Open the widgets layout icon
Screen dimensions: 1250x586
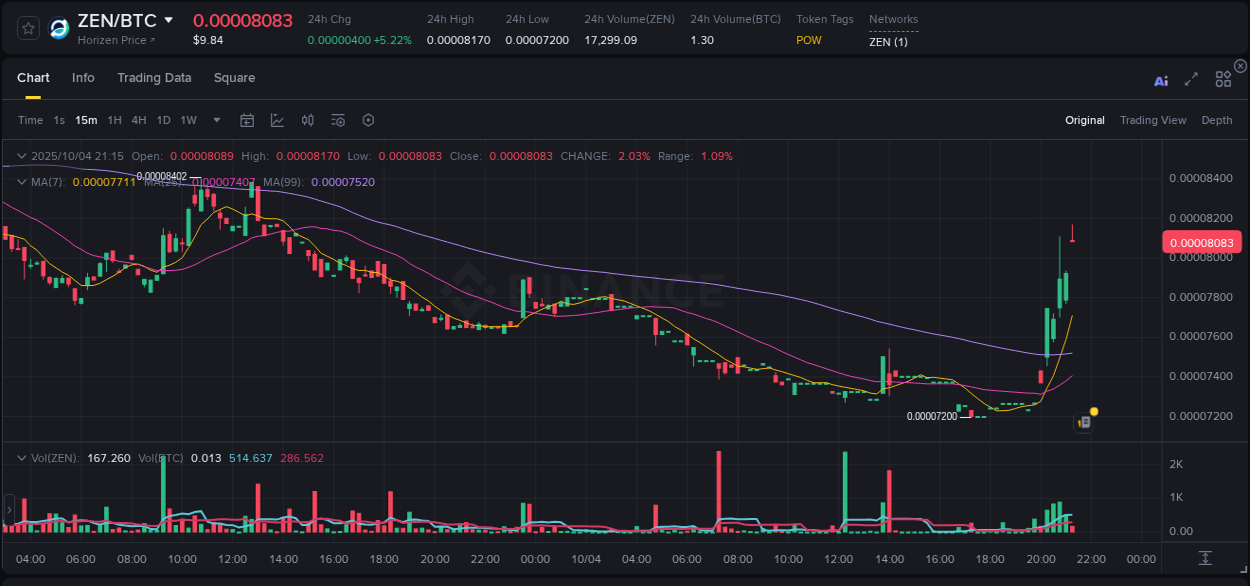[x=1223, y=77]
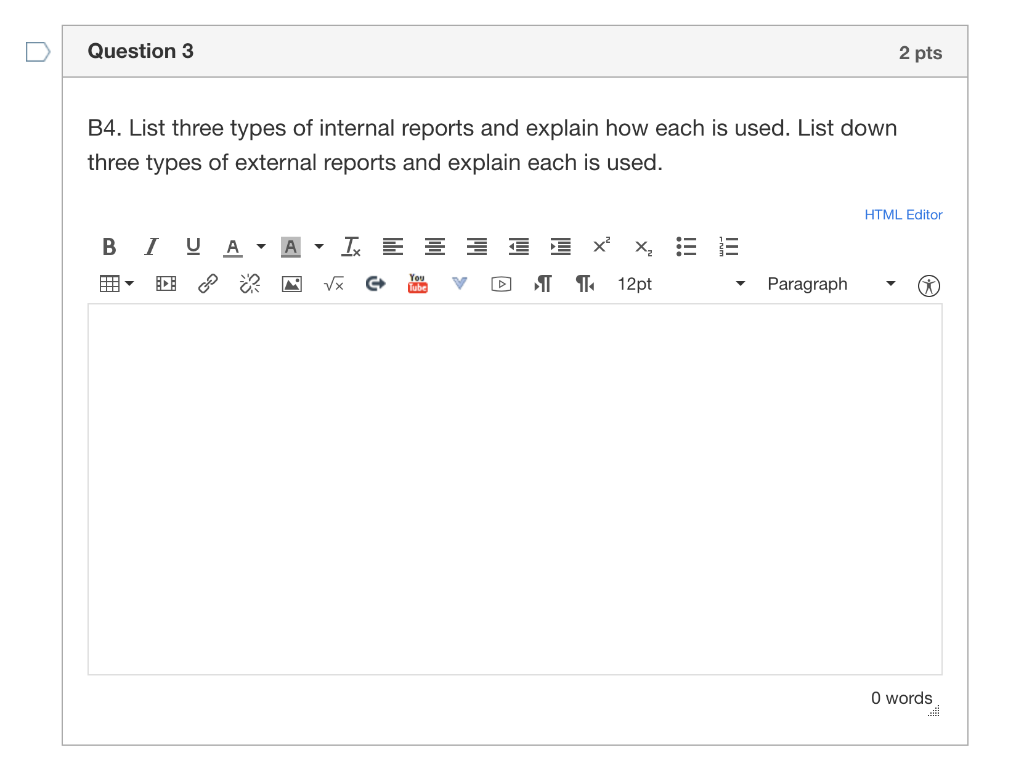Toggle underline text formatting
Viewport: 1024px width, 779px height.
pos(193,247)
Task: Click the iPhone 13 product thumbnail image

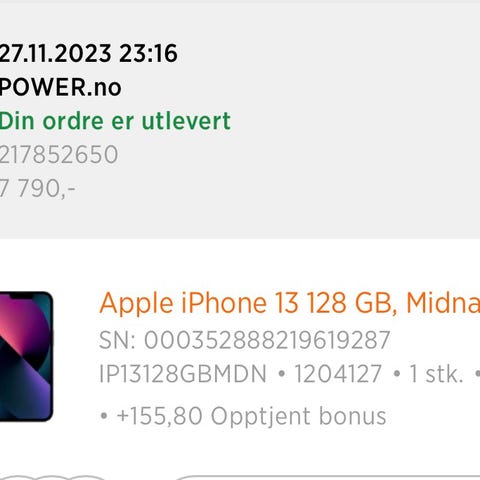Action: click(26, 356)
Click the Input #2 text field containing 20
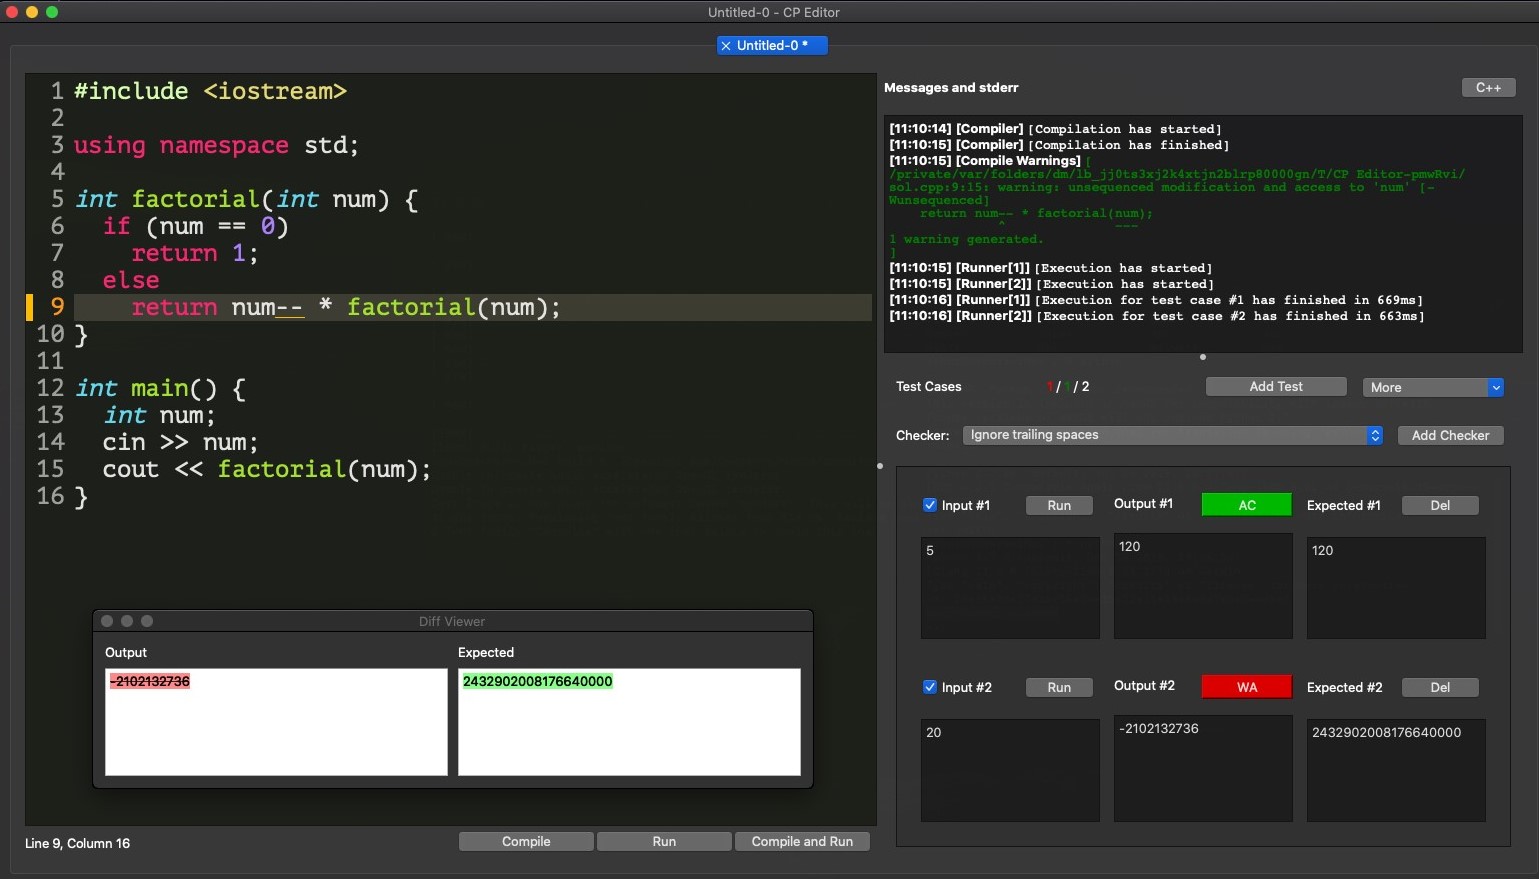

> **Your assignment**: Leave the pictures out, and please copy only the lines from the one with "Task: Click the" through the end of the listing.

> **Answer to the exercise**:
Task: Click the iPhone 13 product thumbnail image

Action: click(26, 356)
Click the Input #2 text field containing 20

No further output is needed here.